Quanto aos lobbies e à riqueza do
homem, estamos conversados! Mas, de facto, eu também sou daqueles que vêm com o
maior criticismo o autismo e a monopolização que os partidos instalados vêm
fazendo da representação popular, nos regimes democráticos. E não ligo grande
coisa às indignações anti-Trump de que o establishment
dá mostras, sejam as formações tradicionais da esquerda, seja a inteligenstia bem-pensante que acede aos
media ou outras figuras actuais da
cultura pop. Porém, julgo saber que
essa função de representação colectiva e institucional seja fundamental para
que a desordem social não se instale (porventura com o caos e a guerra que
alguns sempre tentarão aproveitar) ou prevenir que apareça um “multimilionário”

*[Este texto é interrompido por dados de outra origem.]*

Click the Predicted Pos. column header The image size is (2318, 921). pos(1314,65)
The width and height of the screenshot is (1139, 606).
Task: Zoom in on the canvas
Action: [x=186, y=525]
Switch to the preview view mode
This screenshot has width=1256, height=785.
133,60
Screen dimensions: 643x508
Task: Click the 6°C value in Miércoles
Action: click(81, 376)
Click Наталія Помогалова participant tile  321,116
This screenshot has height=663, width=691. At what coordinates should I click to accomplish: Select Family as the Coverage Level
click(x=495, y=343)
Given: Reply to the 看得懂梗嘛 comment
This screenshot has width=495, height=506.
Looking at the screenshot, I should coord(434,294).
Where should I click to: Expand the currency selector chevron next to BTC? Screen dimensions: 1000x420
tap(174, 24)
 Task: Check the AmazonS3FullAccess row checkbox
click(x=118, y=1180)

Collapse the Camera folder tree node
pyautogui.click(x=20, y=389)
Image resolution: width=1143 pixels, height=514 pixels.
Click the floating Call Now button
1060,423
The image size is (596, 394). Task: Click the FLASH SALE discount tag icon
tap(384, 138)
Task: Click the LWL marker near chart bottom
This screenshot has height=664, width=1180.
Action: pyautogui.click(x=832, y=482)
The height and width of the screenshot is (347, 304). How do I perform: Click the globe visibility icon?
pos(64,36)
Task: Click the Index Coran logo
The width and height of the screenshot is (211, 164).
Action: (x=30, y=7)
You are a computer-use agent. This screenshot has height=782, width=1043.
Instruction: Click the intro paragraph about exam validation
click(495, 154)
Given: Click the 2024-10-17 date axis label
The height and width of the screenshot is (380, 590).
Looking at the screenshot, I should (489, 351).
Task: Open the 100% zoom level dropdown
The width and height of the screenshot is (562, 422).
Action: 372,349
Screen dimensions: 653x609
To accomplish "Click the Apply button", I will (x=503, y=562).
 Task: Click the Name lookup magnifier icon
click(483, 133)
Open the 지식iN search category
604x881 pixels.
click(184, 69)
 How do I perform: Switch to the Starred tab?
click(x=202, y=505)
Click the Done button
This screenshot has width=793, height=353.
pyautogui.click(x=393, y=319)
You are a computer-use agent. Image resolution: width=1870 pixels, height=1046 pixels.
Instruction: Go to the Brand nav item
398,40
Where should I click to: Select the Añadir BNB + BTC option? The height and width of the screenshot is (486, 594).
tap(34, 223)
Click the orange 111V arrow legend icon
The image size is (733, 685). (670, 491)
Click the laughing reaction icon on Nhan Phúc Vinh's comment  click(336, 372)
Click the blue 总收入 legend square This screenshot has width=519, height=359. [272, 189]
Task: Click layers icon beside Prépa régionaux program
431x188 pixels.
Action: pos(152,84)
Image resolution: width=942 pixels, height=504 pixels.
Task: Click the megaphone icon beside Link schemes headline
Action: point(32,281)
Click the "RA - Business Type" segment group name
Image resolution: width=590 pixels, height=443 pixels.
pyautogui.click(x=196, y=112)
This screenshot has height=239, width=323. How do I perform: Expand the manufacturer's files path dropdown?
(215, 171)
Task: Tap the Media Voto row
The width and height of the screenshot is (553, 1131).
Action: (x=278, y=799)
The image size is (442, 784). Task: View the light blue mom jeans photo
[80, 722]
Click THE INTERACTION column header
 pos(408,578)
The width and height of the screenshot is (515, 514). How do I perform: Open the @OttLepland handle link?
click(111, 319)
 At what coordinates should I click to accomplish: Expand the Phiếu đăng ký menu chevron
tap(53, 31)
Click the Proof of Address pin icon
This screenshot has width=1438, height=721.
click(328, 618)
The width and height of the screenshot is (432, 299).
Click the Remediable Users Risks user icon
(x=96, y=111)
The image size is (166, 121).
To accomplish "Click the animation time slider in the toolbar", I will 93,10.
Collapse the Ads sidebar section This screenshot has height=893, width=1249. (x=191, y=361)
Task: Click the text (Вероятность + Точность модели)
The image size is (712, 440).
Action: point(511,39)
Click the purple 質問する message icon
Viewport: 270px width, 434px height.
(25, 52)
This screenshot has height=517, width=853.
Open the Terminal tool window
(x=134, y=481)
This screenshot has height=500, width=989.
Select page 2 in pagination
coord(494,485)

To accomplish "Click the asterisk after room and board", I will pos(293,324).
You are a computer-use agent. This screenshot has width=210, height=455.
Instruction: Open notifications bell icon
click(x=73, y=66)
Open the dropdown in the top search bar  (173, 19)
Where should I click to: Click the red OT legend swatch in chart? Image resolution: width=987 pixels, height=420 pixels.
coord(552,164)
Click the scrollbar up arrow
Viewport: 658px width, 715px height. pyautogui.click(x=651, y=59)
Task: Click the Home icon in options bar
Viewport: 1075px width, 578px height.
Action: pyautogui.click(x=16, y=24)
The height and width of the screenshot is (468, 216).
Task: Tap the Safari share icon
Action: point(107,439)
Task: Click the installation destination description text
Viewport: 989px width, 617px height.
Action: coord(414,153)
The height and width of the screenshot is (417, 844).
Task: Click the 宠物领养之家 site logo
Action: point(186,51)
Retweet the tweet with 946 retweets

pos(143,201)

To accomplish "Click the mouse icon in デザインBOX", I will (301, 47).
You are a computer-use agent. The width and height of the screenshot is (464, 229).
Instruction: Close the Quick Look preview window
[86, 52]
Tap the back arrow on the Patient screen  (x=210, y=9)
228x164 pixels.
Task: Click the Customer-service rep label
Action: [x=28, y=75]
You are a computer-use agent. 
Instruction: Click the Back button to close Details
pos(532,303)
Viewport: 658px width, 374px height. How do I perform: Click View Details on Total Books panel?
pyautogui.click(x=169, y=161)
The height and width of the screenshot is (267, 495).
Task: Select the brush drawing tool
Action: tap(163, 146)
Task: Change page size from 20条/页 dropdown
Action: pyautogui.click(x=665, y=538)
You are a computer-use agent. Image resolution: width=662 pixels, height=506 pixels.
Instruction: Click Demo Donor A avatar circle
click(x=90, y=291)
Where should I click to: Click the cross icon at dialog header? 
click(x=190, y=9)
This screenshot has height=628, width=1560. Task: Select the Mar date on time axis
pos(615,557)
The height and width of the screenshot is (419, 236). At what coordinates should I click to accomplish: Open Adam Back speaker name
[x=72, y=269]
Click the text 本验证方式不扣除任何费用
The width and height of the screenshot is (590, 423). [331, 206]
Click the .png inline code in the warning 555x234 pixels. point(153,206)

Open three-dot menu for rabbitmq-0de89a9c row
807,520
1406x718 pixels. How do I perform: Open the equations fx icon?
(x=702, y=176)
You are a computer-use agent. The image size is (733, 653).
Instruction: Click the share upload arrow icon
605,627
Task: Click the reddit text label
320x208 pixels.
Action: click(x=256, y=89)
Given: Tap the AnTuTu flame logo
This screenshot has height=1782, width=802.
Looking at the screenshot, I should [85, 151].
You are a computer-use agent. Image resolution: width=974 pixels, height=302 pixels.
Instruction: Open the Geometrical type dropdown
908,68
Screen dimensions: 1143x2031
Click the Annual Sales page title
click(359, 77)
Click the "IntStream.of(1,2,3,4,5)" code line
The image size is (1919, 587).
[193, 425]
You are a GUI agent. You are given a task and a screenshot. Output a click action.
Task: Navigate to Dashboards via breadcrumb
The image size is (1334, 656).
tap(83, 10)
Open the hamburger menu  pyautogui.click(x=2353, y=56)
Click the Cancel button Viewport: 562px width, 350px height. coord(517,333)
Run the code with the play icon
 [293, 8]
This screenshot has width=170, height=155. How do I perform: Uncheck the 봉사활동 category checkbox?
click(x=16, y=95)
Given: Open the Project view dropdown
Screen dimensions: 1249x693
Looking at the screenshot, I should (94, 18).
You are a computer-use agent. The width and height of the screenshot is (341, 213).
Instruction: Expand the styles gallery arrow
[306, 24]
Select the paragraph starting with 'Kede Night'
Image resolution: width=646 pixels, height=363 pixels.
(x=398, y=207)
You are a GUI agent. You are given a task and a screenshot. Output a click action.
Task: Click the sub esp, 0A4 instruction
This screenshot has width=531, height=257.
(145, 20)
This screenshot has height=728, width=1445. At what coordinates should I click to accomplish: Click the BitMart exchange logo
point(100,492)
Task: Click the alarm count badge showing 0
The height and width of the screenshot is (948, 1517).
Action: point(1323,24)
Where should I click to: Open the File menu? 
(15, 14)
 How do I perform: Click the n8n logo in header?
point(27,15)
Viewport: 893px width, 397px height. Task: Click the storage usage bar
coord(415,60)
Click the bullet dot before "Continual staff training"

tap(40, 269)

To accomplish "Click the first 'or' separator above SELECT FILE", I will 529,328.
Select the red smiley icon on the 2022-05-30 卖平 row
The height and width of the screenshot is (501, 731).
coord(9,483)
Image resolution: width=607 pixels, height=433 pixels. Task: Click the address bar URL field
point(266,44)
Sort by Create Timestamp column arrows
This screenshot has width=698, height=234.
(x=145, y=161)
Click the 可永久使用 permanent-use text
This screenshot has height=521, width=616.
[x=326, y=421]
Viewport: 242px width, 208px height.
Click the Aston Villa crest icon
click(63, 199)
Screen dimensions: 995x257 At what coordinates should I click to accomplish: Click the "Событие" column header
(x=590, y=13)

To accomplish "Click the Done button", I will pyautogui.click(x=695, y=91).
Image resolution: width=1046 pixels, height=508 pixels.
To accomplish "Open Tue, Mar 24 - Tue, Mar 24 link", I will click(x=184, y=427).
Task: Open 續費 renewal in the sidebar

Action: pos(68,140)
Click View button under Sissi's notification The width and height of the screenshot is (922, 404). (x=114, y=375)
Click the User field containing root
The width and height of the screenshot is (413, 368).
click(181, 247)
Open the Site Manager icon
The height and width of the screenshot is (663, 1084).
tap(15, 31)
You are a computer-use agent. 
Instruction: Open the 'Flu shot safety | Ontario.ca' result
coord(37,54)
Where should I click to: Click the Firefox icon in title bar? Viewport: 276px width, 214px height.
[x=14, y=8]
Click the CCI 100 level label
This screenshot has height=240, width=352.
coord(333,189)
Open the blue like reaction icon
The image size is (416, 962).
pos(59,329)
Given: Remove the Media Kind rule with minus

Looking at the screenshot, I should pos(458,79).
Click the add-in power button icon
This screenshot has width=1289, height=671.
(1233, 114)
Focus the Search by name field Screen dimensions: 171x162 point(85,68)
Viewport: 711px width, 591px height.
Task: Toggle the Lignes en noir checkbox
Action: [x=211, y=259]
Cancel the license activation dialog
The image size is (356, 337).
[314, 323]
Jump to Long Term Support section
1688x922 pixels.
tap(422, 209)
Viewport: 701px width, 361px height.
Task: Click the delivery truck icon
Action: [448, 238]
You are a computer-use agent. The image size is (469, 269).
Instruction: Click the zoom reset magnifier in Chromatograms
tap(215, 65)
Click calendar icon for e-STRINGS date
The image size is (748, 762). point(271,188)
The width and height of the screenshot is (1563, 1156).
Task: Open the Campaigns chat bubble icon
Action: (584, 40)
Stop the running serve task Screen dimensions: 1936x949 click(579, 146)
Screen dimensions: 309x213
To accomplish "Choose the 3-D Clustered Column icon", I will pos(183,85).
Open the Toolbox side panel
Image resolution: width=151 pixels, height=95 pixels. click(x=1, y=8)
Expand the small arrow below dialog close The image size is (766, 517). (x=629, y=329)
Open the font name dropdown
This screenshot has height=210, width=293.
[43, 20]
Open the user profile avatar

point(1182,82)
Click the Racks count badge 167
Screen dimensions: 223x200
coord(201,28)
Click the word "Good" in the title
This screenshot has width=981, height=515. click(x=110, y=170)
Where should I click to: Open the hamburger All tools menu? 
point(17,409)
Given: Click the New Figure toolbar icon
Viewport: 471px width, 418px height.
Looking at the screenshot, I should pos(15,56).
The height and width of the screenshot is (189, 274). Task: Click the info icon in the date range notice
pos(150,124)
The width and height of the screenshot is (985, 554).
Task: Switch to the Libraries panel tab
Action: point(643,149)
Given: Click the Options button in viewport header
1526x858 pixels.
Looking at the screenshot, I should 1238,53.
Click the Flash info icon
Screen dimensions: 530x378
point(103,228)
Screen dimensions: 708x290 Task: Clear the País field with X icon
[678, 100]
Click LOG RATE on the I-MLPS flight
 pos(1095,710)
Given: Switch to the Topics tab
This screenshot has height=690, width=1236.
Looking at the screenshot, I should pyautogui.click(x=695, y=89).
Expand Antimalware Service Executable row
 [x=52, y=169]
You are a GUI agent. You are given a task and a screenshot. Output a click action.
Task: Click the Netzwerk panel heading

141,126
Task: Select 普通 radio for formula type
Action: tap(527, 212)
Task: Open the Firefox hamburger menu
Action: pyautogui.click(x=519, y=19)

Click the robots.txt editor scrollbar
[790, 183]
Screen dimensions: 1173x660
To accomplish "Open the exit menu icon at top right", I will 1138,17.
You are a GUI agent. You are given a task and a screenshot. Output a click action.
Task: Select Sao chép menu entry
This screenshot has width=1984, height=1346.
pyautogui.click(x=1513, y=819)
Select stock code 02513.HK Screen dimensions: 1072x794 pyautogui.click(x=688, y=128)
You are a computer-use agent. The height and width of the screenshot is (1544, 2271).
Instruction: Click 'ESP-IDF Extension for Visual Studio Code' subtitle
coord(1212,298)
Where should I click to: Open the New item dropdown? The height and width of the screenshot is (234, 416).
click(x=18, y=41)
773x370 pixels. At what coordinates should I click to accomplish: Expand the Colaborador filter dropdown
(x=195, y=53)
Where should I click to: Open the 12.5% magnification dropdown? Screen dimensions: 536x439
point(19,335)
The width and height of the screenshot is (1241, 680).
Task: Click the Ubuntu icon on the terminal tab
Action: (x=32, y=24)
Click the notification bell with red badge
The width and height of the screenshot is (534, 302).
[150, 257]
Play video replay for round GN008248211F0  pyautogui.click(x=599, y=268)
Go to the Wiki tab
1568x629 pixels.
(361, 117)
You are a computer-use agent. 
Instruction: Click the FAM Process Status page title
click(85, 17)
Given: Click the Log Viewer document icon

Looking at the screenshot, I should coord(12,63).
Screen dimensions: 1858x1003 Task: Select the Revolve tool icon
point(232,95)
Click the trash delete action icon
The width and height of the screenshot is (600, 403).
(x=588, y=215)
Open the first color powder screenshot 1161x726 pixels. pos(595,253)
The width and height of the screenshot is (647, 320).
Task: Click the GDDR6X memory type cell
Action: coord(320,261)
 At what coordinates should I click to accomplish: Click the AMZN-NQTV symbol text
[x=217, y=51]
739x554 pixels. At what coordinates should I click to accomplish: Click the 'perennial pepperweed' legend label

(do dinheiro, como Trump; ou da palavra hipnotizante, como Hitler ou Mussolini)
desses que tentam conduzir as gentes como um bando de carneiros, ao mesmo tempo
que atiçam contra estes os lobos por si ordenados.
Tudo isto é
perigoso, mas há mais. Com a sua figura grotesca, apalhaçada (como Beppe
Grillo?); com os seus gestos, postura e modo de falar “à povo” – o senhor Trump
desprestigia e desacredita em cada sua intervenção pública as instituições
republicanas e, em geral, toda a esfera do “político”. Como querem que as
pessoas vulgares velem mais pelo interesse de todos? Que dias chatos, estes que
vivemos!
JF /
28.Jan.2017
Li, com o habitual agrado, o texto que JF nos deu a conhecer. Fica provado que é possível discutir ideias/politica sem, desnecessárias, agressões. Tb (re)li o texto de M. Mattos Chaves, constatando [que me perdoe o JF, que muito estimo] que, aqui e ali, não houve total rigor nas transcrições reproduzidas. Mas, é bom que surjam contributos [como estes dois exemplos] com o desiderato de nos obrigar a pensar ou repensar os direitos [e os deveres] humanos de cada um e de cada sociedade/país, sem preconceitos e com mente aberta.